Protocol versioning model
Trust State Protocol employs explicit versioning to distinguish between revisions of the specification that may introduce new features, constraints, or clarifications. Each version of the protocol defines a complete and self consistent set of rules governing trust representation, event handling, state transition, decay, and verification assumptions.
Version identifiers are intended to be unambiguous and immutable. A trust state produced under a given protocol version must be interpretable only with reference to that version. This requirement prevents semantic drift, where identical trust values are interpreted differently across revisions.
Implementations may support multiple protocol versions concurrently. However, trust states generated under different versions must not be combined or compared unless an explicit and well defined migration mechanism exists outside the core protocol.
Backward compatibility principles
Backward compatibility in TSP is defined in terms of semantic preservation rather than mechanical similarity. A protocol revision is considered backward compatible if trust states generated under the previous version retain their meaning and behavior when interpreted according to the rules in force at the time they were created.

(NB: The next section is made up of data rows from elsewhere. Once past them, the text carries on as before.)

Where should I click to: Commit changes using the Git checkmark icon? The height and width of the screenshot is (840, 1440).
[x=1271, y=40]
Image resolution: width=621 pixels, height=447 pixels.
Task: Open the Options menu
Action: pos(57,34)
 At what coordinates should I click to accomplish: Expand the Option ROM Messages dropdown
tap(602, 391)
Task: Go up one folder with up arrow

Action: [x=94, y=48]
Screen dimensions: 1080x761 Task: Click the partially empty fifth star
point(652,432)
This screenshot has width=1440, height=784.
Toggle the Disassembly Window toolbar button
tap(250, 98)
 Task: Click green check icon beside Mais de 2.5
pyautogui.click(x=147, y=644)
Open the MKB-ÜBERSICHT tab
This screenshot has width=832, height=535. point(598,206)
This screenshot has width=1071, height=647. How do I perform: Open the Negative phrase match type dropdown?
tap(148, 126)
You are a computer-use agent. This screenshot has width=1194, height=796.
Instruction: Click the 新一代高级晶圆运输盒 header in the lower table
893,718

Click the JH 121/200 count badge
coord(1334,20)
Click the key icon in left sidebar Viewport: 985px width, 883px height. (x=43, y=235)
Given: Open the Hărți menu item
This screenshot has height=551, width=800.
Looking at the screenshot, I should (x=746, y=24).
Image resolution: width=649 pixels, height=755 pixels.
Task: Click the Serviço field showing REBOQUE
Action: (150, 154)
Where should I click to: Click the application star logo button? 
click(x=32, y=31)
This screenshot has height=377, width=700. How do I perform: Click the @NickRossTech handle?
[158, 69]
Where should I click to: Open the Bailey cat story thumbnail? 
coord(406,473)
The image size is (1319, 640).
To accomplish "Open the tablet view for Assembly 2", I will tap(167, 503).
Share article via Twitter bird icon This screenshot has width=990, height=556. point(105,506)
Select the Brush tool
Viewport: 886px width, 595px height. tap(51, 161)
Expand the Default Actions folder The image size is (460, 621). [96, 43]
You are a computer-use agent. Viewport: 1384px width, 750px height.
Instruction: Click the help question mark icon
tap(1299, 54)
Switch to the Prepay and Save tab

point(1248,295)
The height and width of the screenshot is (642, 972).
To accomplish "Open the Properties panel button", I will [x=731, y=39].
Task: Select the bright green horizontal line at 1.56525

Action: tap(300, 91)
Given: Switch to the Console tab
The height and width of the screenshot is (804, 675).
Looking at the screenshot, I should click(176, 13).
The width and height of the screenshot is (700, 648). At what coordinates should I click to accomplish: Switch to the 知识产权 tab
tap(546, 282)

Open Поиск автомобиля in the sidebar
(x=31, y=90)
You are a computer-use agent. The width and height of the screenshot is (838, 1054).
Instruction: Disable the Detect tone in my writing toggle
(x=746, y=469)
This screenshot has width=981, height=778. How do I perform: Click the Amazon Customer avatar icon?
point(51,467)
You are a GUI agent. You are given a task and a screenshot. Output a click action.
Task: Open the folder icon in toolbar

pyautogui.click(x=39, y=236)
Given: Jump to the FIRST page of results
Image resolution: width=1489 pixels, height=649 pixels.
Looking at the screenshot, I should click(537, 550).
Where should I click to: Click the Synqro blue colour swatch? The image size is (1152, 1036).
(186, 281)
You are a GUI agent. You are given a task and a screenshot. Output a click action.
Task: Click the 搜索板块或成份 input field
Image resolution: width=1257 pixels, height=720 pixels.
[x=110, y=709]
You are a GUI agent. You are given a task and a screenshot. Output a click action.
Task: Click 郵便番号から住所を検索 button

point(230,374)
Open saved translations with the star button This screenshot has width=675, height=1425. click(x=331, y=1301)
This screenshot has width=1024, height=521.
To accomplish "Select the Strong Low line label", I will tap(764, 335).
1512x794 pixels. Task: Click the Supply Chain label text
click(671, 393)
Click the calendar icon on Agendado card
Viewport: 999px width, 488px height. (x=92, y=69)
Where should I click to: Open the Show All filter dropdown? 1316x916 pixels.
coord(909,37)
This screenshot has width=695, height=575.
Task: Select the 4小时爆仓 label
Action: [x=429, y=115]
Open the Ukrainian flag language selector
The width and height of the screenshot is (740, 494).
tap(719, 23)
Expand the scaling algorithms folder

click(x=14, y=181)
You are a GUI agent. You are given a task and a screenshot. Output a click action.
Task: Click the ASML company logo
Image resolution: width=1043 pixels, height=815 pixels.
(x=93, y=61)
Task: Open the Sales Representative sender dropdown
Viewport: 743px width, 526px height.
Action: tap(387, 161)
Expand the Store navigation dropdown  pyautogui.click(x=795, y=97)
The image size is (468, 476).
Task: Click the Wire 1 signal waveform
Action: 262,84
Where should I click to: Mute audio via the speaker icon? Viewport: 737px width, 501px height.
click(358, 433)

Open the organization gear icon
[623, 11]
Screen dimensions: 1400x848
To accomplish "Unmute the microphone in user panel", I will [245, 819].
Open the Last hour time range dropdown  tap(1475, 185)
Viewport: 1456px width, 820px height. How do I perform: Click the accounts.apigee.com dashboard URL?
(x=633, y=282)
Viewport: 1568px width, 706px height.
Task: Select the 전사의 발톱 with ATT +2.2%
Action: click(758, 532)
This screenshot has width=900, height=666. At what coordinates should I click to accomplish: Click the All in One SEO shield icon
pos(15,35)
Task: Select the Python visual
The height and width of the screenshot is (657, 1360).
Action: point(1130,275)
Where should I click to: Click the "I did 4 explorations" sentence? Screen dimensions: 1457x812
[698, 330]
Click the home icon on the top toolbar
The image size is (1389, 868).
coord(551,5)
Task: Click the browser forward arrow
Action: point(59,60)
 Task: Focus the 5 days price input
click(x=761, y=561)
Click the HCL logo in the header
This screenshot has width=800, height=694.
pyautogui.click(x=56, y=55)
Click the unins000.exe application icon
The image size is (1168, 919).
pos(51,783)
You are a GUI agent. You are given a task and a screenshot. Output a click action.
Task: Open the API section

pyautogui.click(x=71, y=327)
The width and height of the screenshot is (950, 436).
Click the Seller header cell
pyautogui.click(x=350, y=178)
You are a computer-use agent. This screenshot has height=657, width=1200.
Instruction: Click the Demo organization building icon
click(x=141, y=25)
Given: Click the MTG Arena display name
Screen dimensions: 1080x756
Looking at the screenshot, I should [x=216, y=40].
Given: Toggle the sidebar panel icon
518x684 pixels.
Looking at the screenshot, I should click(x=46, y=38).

Backward compatible changes may include clarifications, additional constraints that do not alter existing behavior, or optional extensions that do not affect default operation. Changes that alter trust state evolution, decay behavior, or event interpretation are considered semantically breaking and require a new protocol version.
The protocol does not mandate automatic migration of trust states across versions. Migration, if desired, must be explicit and must not occur implicitly through version upgrades.
Extensibility through contextual parameters
Extensibility in Trust State Protocol is achieved primarily through contextual parameters rather than through modification of core mechanics. Contexts may define their own event classifications, verification assumptions, weighting functions, decay parameters, and baseline uncertainty levels, provided that these definitions conform to the constraints imposed by the protocol.
This approach allows new interaction domains to be supported without altering the underlying trust state model. Extending the protocol therefore typically involves defining new contexts rather than introducing new trust primitives.
Separation of core and extension space
TSP distinguishes between core protocol elements and extension space. Core elements include trust state representation, event driven updates, decay requirements, boundedness, and determinism. These elements are fixed within a given protocol version.
Extension space includes context definitions, parameter choices, and optional metadata that do not affect the core semantics of trust evolution. Extensions must not redefine or bypass core constraints. Any extension that modifies core behavior constitutes a protocol revision rather than an extension.
This separation ensures that innovation occurs without fragmenting the protocol or introducing incompatible interpretations of trust.
Forward compatibility considerations
Forward compatibility is addressed by requiring that unknown extensions or parameters be safely ignorable by implementations that do not recognize them. An implementation that encounters a context or parameter it does not understand must either decline to process it or treat it as opaque, rather than attempting to infer behavior.
This principle prevents misinterpretation of trust states generated under future extensions and ensures that unsupported features do not degrade trust correctness.
Explicit deprecation
When protocol elements are deprecated, deprecation must be explicit and version scoped. Deprecated features remain valid within the versions in which they were defined but are not recommended for use in new contexts or implementations.
Deprecation does not retroactively alter the interpretation of existing trust states. This preserves historical consistency and auditability.
Governance neutrality
Trust State Protocol does not define a governance model for version evolution. Decisions regarding when and how to publish new versions, accept extensions, or deprecate features are external to the protocol specification.
This neutrality allows the protocol to be adopted and evolved by different communities without embedding authority structures into the protocol itself.